When Air France accelerated the retirement of its Airbus A380s in the early weeks of the pandemic, questions were being asked about the sumperjumbo’s future at many other operators.

So far, however, the pandemic recovery is showing that the type still has a role to play at some carriers – in the near-term, at least – as travel demand surges and aircraft delivery delays prompt fleet rethinks.

On Wednesday, for example, Korean Air said it will operate A380s on its services from Seoul Incheon to Hong Kong and Tokyo Narita by September. That is on top of plans to operate the type on New York flights from July.

”Passengers love the plane and we have a lot of business-class seats on it, so it’s a very good aircraft to fly on high-demand routes,” Korean Air chief executive Walter Cho said during a media briefing at the recent IATA AGM.

Airbus

Source: Thiago B Trevisan/Shutterstock.com

Korean cites the type’s high number of business-class seats

Korean acquisition target Asiana had earlier in June said that was to begin operating its A380s again, to ease a shortage of seats amid an “explosive” increase in travel demand as borders reopen.

Lufthansa, meanwhile, is looking further ahead, announcing on Monday that it will re-introduce A380s in next year’s summer season to counter aircraft delivery delays – the carrier has Boeing 787s and 777-9s on order – and to address the sharp rise in passenger demand.

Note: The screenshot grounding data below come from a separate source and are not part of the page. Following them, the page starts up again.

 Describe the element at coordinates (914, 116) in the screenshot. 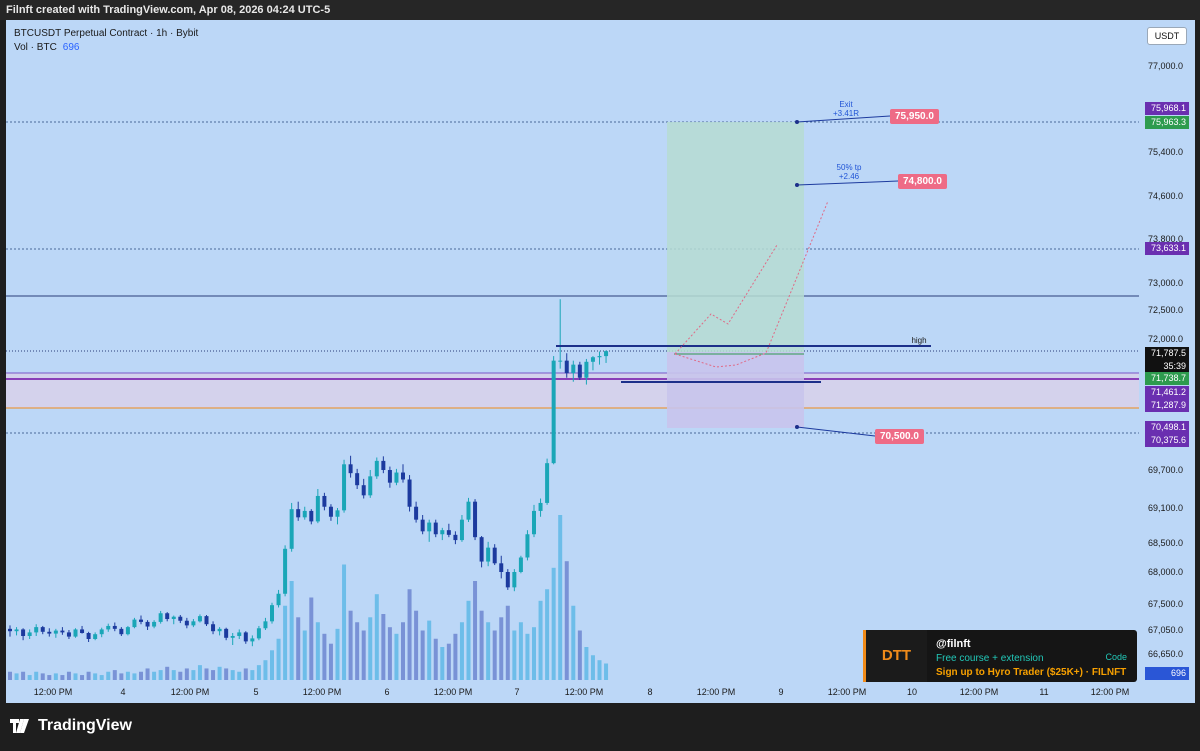

I see `exit-price-box: 75,950.0` at that location.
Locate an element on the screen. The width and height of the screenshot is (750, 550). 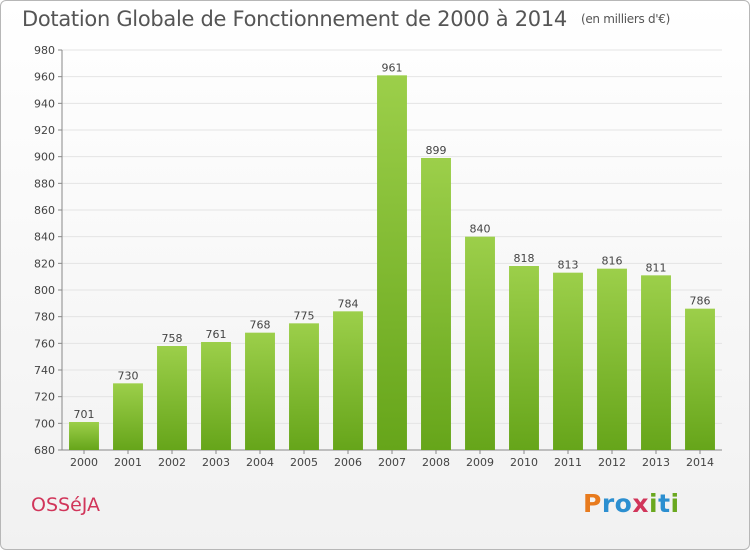
bar-value-label: 816 is located at coordinates (612, 262).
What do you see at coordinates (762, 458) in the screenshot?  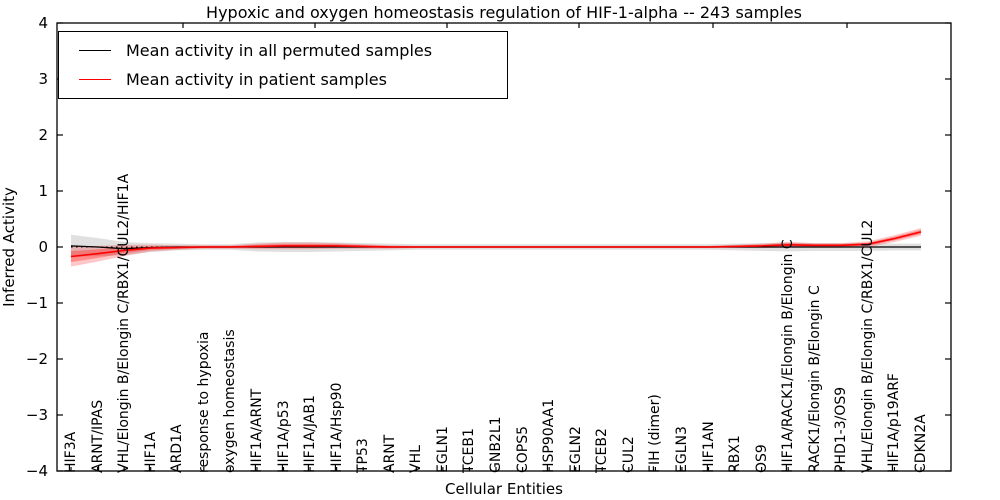 I see `x-tick-label: OS9` at bounding box center [762, 458].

Among other owners of the type, Qantas is already bringing some of its A380s back from storage, while Qatar Airways – whose chief executive Akbar Al Baker has been particularly critical of the type – is operating some of its superjumbos again amid the legal fight with Airbus over its grounded A350s.

The news, however, is not all positive.

Malaysia Airlines’ chief executive Izham Ismail told FlightGlobal earlier this month that the carrier is still looking for buyers of its examples.

“The A380 is not in our network plan anymore,” he says.

And it remains the case that as of late June, there are 114 A380s in service around the world, according to Cirium fleets data, compared with 234 at the end of 2019. Other major widebody types have been way ahead of that return-to-service trend for some time.

For now, therefore, Emirates Airline president Tim Clark remains a lone voice in openly questioning how airlines will cope with rising demand in the future without recourse to new Airbus A380-sized jets.